Task directions >>
Copy all lines in the data that contain the string "measurement".

───── Listed entries ─────

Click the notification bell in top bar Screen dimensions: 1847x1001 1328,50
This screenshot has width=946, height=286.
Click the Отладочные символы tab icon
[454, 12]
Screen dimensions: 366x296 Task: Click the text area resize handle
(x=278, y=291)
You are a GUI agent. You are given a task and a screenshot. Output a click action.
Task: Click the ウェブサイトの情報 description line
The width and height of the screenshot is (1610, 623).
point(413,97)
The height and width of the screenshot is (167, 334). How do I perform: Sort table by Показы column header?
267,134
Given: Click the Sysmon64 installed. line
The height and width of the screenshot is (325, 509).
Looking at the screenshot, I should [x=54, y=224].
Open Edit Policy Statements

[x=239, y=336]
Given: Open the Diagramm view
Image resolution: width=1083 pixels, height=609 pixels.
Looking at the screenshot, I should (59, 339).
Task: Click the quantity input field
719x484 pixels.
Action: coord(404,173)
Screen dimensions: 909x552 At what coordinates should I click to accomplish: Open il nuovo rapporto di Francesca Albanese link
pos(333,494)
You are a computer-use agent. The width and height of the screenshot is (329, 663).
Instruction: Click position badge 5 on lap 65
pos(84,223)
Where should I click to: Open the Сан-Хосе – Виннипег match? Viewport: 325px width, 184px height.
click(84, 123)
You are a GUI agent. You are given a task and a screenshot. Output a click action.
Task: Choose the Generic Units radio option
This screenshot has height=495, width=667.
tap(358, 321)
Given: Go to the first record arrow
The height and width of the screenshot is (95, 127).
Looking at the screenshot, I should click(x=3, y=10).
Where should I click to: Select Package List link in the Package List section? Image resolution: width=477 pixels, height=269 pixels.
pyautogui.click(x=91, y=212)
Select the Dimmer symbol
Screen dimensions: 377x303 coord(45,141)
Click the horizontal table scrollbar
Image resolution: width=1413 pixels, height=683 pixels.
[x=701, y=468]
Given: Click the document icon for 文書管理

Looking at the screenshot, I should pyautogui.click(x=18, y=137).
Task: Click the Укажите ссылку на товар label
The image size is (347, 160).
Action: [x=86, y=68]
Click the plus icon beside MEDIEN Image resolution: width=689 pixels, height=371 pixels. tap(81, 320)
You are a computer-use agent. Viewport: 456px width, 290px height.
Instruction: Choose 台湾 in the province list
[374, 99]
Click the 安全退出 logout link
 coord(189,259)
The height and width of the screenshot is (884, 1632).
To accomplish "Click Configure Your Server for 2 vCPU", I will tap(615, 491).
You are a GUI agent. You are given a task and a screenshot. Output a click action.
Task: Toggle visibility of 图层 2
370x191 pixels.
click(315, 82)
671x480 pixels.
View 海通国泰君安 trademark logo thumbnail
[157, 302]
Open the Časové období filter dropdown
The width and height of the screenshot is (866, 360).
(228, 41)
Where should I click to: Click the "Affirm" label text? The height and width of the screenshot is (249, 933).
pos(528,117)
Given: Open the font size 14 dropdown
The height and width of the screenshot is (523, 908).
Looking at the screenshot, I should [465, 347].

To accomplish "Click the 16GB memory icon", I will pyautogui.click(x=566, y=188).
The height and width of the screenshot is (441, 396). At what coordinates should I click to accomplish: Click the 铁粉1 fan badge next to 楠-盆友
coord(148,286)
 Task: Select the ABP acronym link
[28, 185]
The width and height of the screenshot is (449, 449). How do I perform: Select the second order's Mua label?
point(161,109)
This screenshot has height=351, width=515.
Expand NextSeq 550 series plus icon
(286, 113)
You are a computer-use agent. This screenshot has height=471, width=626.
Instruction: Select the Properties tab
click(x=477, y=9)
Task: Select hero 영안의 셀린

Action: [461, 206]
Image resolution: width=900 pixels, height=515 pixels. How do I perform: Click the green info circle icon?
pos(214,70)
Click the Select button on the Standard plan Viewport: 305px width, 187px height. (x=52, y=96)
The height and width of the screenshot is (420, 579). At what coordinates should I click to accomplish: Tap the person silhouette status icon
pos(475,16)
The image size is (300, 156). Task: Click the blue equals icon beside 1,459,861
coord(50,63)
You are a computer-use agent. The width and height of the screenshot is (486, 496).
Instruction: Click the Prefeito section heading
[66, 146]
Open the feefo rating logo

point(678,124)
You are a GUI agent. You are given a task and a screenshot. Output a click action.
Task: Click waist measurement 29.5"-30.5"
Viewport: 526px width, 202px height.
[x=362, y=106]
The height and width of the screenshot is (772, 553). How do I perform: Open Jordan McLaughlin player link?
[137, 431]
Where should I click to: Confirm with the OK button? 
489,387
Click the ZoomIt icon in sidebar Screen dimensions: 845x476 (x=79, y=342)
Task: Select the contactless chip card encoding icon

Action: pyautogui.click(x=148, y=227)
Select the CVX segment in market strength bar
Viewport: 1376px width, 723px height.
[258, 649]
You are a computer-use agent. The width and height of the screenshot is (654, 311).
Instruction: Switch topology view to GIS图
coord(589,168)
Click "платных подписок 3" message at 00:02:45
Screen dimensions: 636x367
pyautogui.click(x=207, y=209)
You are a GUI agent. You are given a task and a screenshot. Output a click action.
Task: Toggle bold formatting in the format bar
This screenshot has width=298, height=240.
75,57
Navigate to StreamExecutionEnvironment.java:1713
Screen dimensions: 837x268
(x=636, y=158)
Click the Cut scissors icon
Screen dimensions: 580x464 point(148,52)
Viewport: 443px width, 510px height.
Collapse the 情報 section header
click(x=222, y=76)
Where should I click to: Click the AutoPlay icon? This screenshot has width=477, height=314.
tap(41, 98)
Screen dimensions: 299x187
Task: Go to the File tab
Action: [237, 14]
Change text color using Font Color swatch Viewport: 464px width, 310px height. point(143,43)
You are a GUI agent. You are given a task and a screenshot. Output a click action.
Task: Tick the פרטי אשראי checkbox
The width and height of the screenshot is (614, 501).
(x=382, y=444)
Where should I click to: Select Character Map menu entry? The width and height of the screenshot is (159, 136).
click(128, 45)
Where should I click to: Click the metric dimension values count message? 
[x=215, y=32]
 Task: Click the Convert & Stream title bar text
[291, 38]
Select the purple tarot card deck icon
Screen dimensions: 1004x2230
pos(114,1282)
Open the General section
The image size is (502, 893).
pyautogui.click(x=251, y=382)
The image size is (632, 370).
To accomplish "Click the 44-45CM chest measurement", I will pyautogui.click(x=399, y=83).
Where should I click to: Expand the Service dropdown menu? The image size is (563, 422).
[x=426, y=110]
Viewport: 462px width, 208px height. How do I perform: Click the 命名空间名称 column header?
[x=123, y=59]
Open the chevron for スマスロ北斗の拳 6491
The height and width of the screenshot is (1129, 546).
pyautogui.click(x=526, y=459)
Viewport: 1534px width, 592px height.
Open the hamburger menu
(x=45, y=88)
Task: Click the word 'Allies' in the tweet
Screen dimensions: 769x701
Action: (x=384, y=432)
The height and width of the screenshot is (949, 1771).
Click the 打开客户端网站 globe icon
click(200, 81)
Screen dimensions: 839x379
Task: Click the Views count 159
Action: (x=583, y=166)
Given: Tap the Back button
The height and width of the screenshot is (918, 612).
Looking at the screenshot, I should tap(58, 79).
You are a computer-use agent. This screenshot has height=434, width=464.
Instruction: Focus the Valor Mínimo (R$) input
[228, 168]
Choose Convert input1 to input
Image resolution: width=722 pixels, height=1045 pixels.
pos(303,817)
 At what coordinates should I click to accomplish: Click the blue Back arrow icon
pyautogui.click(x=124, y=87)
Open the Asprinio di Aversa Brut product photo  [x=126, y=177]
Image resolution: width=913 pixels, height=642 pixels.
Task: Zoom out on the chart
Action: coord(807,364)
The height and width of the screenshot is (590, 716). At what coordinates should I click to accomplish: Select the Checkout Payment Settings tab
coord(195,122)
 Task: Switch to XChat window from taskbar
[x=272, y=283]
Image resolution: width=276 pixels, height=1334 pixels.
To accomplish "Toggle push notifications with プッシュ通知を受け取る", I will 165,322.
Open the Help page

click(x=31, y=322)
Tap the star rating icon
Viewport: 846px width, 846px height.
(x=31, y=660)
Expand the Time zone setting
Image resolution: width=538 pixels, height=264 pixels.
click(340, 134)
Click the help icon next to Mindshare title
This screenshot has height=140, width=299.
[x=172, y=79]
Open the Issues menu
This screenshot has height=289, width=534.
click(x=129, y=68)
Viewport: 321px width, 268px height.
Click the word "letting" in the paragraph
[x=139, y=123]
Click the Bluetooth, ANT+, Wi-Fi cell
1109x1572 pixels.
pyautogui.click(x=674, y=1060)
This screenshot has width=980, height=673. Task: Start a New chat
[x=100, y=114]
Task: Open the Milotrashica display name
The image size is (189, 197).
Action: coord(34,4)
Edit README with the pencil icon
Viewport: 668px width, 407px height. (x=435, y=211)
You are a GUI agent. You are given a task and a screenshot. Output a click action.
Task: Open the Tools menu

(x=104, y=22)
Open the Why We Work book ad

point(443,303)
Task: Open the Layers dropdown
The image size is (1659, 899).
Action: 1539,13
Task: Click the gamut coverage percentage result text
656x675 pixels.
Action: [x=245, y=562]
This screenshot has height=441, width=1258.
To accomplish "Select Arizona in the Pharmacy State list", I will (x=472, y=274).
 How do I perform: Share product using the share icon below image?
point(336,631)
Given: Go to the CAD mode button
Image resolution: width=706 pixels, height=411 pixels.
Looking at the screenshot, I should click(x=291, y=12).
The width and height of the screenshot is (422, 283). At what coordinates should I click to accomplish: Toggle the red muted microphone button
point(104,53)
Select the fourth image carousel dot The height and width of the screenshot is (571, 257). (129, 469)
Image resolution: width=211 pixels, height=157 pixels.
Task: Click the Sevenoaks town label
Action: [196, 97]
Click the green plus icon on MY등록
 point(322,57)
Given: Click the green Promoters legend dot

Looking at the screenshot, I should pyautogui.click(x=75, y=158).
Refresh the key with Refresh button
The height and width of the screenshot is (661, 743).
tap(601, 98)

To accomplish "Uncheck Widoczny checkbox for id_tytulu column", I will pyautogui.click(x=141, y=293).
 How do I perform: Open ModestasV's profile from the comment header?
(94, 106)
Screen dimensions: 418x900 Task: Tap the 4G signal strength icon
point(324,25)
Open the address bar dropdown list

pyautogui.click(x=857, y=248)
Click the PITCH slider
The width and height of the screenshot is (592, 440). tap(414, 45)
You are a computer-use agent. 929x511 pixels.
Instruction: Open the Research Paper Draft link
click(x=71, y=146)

─────

Result >>
Task: Click waist measurement 29.5"-30.5"
To accomplish "Click the 44-45CM chest measurement", I will pyautogui.click(x=399, y=83).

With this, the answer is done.